On 5 August 2016, we performed the world’s first LEO-to-ground quantum-limited communication experiment using a 50-kg-class microsatellite, namely SOCRATES (Space Optical Communications Research Advanced Technology Satellite), and the 1-m OGS in Tokyo16. Figure 1a shows the zenith angle and satellite-OGS distance of the SOCRATES pass, during which the quantum-limited communication link was established for about 140 s as highlighted in red. In this section, we utilize the zenith angle and satellite-OGS distance data in Fig. 1a and Eq. (25) to theoretically investigate how the turbulence SI changes during a LEO satellite pass for our 1-m OGS. The zenith angle is limited to 60° for a practical quantum communications window with negligible elongation effects29,40. Figure 1b investigates the turbulence SI for two distinct levels of ground wind speeds, e.g., 1.5 m/s and 25 m/s respectively corresponding to light air and strong gale conditions in Beaufort wind force scale.
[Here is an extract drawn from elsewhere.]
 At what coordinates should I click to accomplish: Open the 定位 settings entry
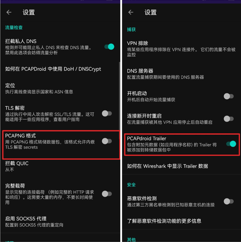coord(60,88)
In general, it is observed that the slew rate-induced pseudo-wind results in high rms transverse wind speeds, e.g., 127.18 m/s and 149.4 m/s for the two considered cases. These transverse wind speeds apparently affect the refractive structure index profile in Eq. (26), showing significant differences of SI values when the rms wind speed changes from 127.18 m/s to 149.4 m/s. In all cases, the SI attains higher values at high zenith angles (i.e., long satellite-OGS distances) and vice versa, and the SI values are always below 1 during the considered satellite pass, thus enabling the adoption of Eq. (31) in modeling the fluctuations due to the weak atmospheric turbulence and pointing errors. In Fig. 1c, we further investigate the impact of different values of ground turbulence refractive structure index A for the same zenith angle, e.g., at the smallest zenith angle of 31.45°. It is seen that the turbulence SI values nearly do not change when varying A, due to the aperture-averaging effect suppressing stronger fluctuations at higher A. In contrast, the rms transverse wind speed is the dominant factor that significantly affects the turbulence SI values, especially for LEO satellite downlinks due to the high slew rate of the optical beam, which is often neglected in many previous studies.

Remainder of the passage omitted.